Soojin menggembungkan pipinya, jelas kesal. “Kenapa kau mengejekku!”

“Mana ada mengejek!” balas Asterion cepat. “Bukankah kau sendiri yang bertanya pendapatku? Aku hanya jujur!”

“Jujur menyebalkan!” katanya ketus, lalu menumpuk balok dengan kasar.

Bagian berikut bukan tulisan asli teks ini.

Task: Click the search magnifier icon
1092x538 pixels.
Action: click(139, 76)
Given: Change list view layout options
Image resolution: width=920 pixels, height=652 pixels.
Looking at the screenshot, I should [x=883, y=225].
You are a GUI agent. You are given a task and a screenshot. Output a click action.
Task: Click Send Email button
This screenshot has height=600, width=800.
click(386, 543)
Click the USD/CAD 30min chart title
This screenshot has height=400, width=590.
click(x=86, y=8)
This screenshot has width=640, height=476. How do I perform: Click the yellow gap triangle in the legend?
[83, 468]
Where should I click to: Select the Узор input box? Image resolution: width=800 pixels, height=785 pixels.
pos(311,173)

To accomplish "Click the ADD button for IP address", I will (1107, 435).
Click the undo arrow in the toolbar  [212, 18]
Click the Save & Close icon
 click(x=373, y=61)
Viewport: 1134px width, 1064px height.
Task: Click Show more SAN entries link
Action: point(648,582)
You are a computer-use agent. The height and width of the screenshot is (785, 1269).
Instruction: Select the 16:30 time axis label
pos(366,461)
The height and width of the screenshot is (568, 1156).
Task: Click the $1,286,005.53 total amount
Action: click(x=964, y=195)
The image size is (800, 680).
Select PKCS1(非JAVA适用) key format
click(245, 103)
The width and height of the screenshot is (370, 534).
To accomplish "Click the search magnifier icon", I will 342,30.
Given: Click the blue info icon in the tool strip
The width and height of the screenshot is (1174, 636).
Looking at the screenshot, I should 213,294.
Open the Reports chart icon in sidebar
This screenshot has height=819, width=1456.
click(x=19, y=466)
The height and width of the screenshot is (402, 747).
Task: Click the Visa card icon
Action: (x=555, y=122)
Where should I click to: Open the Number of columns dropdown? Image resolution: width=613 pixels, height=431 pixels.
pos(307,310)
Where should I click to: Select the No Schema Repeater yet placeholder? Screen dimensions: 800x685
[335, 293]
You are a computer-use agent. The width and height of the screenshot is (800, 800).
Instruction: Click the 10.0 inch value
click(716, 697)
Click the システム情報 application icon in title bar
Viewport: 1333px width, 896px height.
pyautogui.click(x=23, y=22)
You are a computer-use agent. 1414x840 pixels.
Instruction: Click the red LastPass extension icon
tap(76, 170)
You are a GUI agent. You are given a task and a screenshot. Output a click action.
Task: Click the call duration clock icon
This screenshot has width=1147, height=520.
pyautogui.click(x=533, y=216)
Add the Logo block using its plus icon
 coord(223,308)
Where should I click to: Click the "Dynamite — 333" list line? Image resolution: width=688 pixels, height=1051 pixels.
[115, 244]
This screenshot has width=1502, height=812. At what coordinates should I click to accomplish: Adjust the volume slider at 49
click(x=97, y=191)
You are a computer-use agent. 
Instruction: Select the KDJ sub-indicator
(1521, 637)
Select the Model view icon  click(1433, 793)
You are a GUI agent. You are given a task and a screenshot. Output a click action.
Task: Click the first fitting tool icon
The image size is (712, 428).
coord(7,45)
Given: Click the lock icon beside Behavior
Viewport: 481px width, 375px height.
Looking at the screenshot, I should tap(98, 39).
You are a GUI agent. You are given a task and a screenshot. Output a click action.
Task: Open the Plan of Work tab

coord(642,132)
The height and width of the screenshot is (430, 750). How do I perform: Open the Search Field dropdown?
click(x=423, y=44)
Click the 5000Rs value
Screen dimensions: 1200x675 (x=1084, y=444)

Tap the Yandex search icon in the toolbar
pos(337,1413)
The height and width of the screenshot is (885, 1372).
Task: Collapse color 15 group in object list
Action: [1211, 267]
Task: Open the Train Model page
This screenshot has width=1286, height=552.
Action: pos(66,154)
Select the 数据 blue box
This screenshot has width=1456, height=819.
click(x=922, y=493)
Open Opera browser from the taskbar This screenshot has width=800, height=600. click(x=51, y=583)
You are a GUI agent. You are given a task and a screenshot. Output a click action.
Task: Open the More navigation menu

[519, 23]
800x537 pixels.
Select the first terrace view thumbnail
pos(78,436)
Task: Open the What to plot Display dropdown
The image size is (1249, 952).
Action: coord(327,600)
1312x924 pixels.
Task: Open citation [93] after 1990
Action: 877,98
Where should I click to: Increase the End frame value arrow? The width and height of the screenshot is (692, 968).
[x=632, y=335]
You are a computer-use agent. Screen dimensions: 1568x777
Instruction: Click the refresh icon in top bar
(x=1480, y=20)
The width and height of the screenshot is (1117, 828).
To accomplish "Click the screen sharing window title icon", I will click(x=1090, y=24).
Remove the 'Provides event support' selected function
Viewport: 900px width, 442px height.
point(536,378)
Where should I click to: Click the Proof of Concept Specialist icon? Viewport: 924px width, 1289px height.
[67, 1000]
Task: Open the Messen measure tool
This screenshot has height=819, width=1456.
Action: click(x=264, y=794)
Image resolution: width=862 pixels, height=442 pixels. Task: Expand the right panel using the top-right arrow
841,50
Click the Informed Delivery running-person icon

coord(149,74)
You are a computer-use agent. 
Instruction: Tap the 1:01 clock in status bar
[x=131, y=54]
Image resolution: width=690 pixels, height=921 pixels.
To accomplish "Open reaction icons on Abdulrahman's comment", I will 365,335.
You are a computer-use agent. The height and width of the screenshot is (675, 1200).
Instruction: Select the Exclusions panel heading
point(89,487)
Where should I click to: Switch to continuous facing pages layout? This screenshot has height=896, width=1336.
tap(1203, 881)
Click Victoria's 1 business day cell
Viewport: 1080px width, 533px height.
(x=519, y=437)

Asterion mendesah panjang, lalu tersenyum kecil. “Baiklah, kalau begitu dengar yang serius. Menurutku... kau gadis yang baik. Cantik juga. Cukup pemalu. Cobalah untuk terbuka pada yang lain. Aku yakin kau bisa menemukan banyak teman kalau mau.”

Soojin tertegun. Pipinya bersemu merah, matanya membesar sedikit. “Be-benarkah?”

“Tentu.” Asterion mengangguk mantap. “Aku tidak bohong.”

Senyum tipis perlahan terukir di bibir Soojin. Senyum kecil, sederhana, tapi begitu tulus hingga membuat Asterion terdiam.

“Kalau begitu...,” suara Soojin lirih, penuh ragu, “apakah kita berteman sekarang?”

Asterion menatapnya, lalu tersenyum lebar. “Kenapa tidak?”

Soojin menunduk sedikit, tapi tak bisa menyembunyikan rona bahagia di wajahnya. Senyuman itu, meski samar, membuat seluruh auranya yang biasanya dingin berubah seketika.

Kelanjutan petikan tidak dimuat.